Provided entries>
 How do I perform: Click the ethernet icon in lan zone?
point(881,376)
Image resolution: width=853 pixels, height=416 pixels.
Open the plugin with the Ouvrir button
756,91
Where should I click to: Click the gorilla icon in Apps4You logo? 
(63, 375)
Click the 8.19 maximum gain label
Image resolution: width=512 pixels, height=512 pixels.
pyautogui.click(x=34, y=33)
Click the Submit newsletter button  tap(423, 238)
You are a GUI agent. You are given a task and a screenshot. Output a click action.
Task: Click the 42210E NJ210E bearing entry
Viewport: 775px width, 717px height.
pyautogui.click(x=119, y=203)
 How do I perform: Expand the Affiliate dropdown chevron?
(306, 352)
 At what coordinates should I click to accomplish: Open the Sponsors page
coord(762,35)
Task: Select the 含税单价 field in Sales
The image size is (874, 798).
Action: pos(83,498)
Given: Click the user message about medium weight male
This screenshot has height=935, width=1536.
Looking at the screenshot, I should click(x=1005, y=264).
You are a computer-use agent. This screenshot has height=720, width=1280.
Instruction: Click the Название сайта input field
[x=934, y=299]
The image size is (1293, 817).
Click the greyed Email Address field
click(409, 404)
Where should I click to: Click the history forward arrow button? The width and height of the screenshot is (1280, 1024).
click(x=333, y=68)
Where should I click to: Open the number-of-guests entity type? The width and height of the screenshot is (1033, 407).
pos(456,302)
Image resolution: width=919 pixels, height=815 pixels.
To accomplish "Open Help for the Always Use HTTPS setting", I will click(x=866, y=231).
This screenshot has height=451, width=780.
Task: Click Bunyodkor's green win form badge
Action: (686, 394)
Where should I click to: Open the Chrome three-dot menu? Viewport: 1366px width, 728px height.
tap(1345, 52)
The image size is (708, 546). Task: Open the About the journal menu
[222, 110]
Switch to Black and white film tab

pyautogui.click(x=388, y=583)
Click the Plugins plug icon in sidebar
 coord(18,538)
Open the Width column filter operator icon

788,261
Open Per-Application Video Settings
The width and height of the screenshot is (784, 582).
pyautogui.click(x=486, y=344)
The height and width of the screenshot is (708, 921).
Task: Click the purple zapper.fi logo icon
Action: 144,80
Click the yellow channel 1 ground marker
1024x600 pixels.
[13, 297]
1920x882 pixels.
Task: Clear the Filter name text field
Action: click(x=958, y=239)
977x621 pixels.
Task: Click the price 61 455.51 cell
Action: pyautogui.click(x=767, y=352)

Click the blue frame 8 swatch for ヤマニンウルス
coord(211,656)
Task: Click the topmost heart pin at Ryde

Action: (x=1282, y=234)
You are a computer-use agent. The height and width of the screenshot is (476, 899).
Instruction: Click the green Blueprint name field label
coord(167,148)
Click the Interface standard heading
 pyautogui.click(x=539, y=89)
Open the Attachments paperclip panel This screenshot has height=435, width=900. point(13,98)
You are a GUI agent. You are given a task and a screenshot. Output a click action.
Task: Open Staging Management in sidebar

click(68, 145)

Task item>
When you repeat the data, keep each line exactly as given.

Task result>
 How do I perform: Click the ethernet icon in lan zone?
point(881,376)
Image resolution: width=853 pixels, height=416 pixels.
Open the plugin with the Ouvrir button
756,91
Where should I click to: Click the gorilla icon in Apps4You logo? 
(63, 375)
Click the 8.19 maximum gain label
Image resolution: width=512 pixels, height=512 pixels.
pyautogui.click(x=34, y=33)
Click the Submit newsletter button  tap(423, 238)
You are a GUI agent. You are given a task and a screenshot. Output a click action.
Task: Click the 42210E NJ210E bearing entry
Viewport: 775px width, 717px height.
pyautogui.click(x=119, y=203)
 How do I perform: Expand the Affiliate dropdown chevron?
(306, 352)
 At what coordinates should I click to accomplish: Open the Sponsors page
coord(762,35)
Task: Select the 含税单价 field in Sales
The image size is (874, 798).
Action: pos(83,498)
Given: Click the user message about medium weight male
This screenshot has height=935, width=1536.
Looking at the screenshot, I should click(x=1005, y=264).
You are a computer-use agent. This screenshot has height=720, width=1280.
Instruction: Click the Название сайта input field
[x=934, y=299]
The image size is (1293, 817).
Click the greyed Email Address field
click(409, 404)
Where should I click to: Click the history forward arrow button? The width and height of the screenshot is (1280, 1024).
click(x=333, y=68)
Where should I click to: Open the number-of-guests entity type? The width and height of the screenshot is (1033, 407).
pos(456,302)
Image resolution: width=919 pixels, height=815 pixels.
To accomplish "Open Help for the Always Use HTTPS setting", I will click(x=866, y=231).
This screenshot has height=451, width=780.
Task: Click Bunyodkor's green win form badge
Action: (686, 394)
Where should I click to: Open the Chrome three-dot menu? Viewport: 1366px width, 728px height.
tap(1345, 52)
The image size is (708, 546). Task: Open the About the journal menu
[222, 110]
Switch to Black and white film tab

pyautogui.click(x=388, y=583)
Click the Plugins plug icon in sidebar
 coord(18,538)
Open the Width column filter operator icon

788,261
Open Per-Application Video Settings
The width and height of the screenshot is (784, 582).
pyautogui.click(x=486, y=344)
The height and width of the screenshot is (708, 921).
Task: Click the purple zapper.fi logo icon
Action: 144,80
Click the yellow channel 1 ground marker
1024x600 pixels.
[13, 297]
1920x882 pixels.
Task: Clear the Filter name text field
Action: click(x=958, y=239)
977x621 pixels.
Task: Click the price 61 455.51 cell
Action: pyautogui.click(x=767, y=352)

Click the blue frame 8 swatch for ヤマニンウルス
coord(211,656)
Task: Click the topmost heart pin at Ryde

Action: (x=1282, y=234)
You are a computer-use agent. The height and width of the screenshot is (476, 899).
Instruction: Click the green Blueprint name field label
coord(167,148)
Click the Interface standard heading
 pyautogui.click(x=539, y=89)
Open the Attachments paperclip panel This screenshot has height=435, width=900. point(13,98)
You are a GUI agent. You are given a task and a screenshot. Output a click action.
Task: Open Staging Management in sidebar

click(68, 145)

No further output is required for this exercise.